* _Assignment_
In the records that follow, find the line with "This screenshot has width=1456, height=816."; from there, retype every line exactly through the line with "Task: Open the Edit menu", which also belongs to the answer.

* _Provided data_

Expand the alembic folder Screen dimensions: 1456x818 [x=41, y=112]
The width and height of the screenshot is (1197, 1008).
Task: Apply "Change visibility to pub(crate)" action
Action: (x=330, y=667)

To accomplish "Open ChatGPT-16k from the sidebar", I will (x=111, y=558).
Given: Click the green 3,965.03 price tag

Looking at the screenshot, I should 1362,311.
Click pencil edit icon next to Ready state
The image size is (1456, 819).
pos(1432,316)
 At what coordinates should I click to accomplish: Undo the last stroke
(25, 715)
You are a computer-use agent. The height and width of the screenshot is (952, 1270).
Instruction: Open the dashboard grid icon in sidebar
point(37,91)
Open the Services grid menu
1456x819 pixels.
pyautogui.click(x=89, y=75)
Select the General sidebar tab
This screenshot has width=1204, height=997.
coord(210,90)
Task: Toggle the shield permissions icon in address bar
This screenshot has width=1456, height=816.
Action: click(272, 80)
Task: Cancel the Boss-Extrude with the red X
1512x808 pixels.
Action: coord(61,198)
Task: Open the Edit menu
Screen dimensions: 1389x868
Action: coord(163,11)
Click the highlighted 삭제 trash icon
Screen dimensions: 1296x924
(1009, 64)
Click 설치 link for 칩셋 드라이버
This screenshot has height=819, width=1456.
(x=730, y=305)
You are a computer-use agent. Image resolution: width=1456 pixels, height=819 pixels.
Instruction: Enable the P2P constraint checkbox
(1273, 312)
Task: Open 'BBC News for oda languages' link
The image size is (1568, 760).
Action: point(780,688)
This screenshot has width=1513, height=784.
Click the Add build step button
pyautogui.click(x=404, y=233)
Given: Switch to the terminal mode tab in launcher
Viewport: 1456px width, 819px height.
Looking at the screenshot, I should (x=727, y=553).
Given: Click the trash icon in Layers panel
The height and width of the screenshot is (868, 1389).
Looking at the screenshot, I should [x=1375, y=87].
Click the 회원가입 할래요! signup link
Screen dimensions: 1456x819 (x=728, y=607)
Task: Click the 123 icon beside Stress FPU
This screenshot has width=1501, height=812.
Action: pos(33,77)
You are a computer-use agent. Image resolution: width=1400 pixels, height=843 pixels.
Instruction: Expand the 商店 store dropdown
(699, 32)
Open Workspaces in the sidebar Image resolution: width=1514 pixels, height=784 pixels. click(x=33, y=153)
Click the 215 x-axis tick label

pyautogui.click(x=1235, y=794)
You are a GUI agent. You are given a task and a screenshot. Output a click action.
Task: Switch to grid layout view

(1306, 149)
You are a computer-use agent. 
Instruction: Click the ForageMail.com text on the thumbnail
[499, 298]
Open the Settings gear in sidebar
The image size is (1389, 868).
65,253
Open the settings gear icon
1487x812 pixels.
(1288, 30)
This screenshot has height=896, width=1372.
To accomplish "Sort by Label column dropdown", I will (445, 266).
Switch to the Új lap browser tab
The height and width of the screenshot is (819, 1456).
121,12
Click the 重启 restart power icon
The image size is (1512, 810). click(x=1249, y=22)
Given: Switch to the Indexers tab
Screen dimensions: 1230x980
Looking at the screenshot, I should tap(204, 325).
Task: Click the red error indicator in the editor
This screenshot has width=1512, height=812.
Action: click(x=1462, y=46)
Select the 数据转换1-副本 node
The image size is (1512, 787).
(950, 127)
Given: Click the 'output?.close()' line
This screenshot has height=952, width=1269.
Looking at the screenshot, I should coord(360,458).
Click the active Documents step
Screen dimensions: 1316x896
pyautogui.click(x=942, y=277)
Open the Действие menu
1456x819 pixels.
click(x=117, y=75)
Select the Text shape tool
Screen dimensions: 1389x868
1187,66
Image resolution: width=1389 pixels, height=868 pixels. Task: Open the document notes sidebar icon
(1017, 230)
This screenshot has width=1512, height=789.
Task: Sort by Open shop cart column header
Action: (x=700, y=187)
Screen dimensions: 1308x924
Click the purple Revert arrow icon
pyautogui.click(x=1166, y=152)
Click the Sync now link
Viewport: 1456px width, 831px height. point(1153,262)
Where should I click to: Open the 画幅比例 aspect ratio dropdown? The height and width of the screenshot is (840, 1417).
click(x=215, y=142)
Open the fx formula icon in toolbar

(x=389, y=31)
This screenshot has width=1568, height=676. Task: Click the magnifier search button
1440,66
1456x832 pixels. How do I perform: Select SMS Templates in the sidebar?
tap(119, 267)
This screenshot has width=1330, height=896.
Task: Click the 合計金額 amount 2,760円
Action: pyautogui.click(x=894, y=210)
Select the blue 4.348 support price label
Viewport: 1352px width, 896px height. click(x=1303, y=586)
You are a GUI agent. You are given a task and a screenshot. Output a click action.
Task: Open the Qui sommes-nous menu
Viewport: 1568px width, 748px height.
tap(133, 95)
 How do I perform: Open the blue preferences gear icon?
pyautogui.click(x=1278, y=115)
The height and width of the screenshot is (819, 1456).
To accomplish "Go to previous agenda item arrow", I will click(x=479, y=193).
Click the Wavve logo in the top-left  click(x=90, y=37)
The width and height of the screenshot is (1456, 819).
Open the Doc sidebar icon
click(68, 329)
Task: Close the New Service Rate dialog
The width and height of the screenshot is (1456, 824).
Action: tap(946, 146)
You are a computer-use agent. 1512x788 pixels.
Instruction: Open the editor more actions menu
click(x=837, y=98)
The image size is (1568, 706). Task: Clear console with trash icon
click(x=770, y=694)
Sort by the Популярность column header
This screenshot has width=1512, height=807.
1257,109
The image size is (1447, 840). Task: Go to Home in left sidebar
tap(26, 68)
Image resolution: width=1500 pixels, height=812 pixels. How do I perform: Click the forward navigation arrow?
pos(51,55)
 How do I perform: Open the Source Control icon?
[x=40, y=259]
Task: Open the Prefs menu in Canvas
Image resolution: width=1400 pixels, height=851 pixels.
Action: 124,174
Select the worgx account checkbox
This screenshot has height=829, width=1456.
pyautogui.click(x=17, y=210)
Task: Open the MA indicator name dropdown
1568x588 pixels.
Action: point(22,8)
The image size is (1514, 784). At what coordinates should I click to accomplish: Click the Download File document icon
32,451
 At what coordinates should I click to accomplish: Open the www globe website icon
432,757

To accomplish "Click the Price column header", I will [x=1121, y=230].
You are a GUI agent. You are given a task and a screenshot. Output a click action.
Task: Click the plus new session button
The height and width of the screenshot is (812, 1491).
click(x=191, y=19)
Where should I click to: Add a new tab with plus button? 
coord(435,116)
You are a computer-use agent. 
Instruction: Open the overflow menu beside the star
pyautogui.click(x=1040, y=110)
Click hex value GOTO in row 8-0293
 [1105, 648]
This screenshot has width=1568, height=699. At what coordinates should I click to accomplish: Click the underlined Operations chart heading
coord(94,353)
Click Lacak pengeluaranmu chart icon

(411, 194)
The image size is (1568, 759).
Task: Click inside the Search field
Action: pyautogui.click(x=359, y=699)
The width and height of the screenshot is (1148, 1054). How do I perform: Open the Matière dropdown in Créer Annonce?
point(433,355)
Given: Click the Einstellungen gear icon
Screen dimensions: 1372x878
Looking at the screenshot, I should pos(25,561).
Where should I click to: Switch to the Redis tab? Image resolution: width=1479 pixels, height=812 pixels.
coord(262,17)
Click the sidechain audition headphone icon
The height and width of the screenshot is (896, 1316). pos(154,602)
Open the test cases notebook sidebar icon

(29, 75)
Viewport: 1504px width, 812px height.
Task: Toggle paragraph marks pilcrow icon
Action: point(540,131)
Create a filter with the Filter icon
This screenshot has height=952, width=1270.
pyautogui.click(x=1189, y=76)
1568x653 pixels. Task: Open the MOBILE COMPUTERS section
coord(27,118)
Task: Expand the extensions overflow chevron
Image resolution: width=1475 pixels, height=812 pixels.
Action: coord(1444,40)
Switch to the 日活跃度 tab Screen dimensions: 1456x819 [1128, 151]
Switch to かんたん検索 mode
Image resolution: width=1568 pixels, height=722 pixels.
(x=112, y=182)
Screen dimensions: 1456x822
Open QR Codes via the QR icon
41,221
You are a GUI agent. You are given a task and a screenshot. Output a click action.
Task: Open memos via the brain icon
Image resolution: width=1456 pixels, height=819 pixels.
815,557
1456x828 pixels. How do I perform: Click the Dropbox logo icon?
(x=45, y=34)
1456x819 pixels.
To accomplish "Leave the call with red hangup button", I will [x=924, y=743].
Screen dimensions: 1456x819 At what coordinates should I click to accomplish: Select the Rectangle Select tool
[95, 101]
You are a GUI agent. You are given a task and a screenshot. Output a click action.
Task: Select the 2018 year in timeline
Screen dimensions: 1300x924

* _Written solution_
This screenshot has width=1456, height=816.
Action: click(272, 80)
Task: Cancel the Boss-Extrude with the red X
1512x808 pixels.
Action: coord(61,198)
Task: Open the Edit menu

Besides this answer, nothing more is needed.